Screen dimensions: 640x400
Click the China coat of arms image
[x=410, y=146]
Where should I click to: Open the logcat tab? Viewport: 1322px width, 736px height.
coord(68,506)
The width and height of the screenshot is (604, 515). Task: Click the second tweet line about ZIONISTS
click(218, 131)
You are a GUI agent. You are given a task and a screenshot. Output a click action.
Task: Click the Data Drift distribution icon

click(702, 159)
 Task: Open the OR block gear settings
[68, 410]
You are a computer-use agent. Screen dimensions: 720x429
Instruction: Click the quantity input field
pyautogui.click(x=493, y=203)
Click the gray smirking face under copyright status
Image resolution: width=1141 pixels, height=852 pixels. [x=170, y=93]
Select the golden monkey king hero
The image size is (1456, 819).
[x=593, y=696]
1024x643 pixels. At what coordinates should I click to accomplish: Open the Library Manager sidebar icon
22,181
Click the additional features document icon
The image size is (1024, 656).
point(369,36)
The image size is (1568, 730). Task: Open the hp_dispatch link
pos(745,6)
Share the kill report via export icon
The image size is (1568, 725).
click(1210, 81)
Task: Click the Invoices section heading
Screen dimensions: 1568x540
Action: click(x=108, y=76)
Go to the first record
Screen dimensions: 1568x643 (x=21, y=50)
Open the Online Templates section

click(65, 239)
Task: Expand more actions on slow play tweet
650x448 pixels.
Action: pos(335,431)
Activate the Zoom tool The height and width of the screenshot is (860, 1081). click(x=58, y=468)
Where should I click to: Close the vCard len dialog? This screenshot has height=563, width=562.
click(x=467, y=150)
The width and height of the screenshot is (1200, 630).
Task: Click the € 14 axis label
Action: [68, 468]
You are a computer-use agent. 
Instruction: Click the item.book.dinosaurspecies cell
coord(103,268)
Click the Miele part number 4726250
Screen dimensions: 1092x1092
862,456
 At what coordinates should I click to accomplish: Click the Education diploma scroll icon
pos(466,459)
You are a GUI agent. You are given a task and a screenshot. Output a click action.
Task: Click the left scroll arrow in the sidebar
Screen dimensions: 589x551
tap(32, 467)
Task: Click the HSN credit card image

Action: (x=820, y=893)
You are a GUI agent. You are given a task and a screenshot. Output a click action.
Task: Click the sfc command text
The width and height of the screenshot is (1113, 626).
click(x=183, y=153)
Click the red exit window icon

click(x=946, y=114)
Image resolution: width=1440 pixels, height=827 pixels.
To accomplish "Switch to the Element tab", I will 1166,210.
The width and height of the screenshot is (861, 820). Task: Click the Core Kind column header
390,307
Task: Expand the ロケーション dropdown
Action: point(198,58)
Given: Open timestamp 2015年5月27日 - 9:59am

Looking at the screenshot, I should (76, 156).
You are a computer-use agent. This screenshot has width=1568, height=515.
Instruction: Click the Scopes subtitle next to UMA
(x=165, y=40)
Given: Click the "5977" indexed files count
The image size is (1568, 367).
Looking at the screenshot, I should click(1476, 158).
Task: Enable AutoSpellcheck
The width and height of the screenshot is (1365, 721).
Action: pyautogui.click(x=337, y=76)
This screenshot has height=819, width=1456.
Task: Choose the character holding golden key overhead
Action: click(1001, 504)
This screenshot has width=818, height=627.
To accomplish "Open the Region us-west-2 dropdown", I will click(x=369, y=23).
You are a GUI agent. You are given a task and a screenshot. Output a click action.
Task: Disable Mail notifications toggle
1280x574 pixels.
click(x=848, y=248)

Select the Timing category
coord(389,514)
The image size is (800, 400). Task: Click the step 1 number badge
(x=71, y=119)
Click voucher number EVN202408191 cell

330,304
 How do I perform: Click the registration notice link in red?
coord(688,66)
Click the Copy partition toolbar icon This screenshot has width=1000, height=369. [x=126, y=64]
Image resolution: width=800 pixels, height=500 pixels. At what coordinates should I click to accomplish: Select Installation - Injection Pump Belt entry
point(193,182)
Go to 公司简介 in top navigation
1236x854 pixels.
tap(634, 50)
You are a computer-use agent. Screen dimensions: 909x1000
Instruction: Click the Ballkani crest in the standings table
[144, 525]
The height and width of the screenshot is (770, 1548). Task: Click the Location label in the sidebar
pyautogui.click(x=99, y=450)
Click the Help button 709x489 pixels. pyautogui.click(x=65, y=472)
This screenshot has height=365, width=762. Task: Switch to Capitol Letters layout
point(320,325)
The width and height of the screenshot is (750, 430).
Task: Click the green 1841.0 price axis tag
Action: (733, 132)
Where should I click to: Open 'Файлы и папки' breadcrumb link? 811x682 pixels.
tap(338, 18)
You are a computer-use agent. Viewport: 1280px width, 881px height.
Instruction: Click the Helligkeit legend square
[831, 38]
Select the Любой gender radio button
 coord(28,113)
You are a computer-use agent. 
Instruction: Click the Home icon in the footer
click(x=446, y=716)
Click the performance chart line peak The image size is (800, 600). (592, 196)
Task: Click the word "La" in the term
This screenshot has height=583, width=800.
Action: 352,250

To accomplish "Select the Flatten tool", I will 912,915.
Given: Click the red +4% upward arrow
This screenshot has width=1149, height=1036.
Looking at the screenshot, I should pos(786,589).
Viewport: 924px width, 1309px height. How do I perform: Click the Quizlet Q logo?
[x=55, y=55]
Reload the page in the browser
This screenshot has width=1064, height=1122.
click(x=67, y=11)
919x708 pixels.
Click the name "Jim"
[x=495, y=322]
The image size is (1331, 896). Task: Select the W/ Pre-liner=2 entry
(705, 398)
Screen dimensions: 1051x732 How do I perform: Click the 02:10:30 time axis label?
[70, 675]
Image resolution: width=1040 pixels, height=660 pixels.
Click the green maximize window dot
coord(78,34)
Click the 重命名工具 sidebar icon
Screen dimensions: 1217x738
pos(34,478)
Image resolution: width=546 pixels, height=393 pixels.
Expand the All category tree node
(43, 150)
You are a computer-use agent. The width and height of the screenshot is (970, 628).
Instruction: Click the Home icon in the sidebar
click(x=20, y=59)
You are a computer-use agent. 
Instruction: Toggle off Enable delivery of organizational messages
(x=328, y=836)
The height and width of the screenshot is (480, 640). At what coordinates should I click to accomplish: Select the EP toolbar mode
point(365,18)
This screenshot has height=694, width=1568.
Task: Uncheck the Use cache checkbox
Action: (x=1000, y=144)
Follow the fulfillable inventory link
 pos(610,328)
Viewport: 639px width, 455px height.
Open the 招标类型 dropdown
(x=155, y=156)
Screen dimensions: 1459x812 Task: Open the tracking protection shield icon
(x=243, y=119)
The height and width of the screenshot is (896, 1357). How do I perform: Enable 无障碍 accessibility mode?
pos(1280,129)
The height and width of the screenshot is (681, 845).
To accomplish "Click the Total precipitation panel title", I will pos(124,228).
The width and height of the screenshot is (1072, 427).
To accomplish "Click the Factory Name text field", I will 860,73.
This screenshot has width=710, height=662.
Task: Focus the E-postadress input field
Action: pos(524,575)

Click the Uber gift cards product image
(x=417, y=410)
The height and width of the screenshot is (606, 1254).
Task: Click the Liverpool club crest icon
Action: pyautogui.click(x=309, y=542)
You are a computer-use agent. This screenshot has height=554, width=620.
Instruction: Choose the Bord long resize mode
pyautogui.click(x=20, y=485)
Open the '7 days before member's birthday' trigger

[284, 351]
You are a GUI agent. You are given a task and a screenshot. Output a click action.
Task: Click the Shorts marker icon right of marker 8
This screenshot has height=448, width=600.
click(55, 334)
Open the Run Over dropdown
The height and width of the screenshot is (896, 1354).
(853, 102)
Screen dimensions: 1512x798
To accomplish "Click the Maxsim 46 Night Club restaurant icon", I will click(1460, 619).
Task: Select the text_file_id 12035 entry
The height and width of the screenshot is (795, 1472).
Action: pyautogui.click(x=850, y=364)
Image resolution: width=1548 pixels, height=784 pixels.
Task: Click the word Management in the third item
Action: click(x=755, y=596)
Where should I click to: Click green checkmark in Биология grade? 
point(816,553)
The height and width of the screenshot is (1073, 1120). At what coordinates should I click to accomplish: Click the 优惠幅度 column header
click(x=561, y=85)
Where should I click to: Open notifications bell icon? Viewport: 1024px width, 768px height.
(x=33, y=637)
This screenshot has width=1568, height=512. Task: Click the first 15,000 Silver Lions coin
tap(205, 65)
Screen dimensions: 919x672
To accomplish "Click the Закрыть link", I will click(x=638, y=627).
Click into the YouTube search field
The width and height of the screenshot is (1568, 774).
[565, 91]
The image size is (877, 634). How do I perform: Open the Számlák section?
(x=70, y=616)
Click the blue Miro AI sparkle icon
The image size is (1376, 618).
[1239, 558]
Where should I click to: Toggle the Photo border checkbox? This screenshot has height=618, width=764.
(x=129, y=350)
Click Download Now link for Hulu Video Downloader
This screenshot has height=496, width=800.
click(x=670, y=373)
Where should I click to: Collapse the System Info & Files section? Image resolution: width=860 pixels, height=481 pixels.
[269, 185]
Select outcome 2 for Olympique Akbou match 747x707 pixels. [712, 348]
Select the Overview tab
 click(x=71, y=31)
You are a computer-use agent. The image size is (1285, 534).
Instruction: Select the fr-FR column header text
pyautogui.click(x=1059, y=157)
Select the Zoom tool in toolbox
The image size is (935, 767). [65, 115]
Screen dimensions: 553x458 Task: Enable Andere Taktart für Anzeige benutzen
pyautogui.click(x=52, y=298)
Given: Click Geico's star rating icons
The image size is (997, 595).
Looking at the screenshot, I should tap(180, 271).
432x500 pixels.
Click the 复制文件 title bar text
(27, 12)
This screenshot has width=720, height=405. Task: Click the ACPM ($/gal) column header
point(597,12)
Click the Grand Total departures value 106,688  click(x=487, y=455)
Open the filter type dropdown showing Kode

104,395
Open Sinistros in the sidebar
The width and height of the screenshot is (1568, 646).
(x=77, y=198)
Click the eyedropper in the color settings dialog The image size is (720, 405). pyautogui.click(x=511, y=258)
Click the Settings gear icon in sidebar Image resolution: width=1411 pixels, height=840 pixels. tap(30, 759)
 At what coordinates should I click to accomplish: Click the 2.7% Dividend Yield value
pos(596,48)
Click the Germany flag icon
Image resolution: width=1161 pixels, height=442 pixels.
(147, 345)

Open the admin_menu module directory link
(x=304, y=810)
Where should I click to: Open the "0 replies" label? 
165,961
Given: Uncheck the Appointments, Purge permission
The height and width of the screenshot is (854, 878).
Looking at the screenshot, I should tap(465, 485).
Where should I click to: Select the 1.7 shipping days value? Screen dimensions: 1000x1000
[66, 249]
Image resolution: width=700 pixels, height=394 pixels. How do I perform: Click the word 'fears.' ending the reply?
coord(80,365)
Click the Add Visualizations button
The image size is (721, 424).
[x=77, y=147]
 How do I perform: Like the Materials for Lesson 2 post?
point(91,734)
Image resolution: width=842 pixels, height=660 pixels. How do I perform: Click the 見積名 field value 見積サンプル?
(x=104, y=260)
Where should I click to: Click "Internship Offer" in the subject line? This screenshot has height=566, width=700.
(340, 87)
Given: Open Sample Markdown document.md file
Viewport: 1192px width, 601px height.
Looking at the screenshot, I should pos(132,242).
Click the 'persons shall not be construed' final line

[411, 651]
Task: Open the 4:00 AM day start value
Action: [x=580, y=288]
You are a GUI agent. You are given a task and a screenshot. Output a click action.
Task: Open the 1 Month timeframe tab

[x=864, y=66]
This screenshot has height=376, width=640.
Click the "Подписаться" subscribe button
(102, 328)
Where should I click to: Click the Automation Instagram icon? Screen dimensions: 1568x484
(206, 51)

* * * *

» Prompt
Could you output exactly the lines from the one containing "Image resolution: width=842" to the end of the entries above, both included, and no others?

» Completed exercise
Image resolution: width=842 pixels, height=660 pixels. How do I perform: Click the 見積名 field value 見積サンプル?
(x=104, y=260)
Where should I click to: Click "Internship Offer" in the subject line? This screenshot has height=566, width=700.
(340, 87)
Given: Open Sample Markdown document.md file
Viewport: 1192px width, 601px height.
Looking at the screenshot, I should pos(132,242).
Click the 'persons shall not be construed' final line

[411, 651]
Task: Open the 4:00 AM day start value
Action: [x=580, y=288]
You are a GUI agent. You are given a task and a screenshot. Output a click action.
Task: Open the 1 Month timeframe tab

[x=864, y=66]
This screenshot has height=376, width=640.
Click the "Подписаться" subscribe button
(102, 328)
Where should I click to: Click the Automation Instagram icon? Screen dimensions: 1568x484
(206, 51)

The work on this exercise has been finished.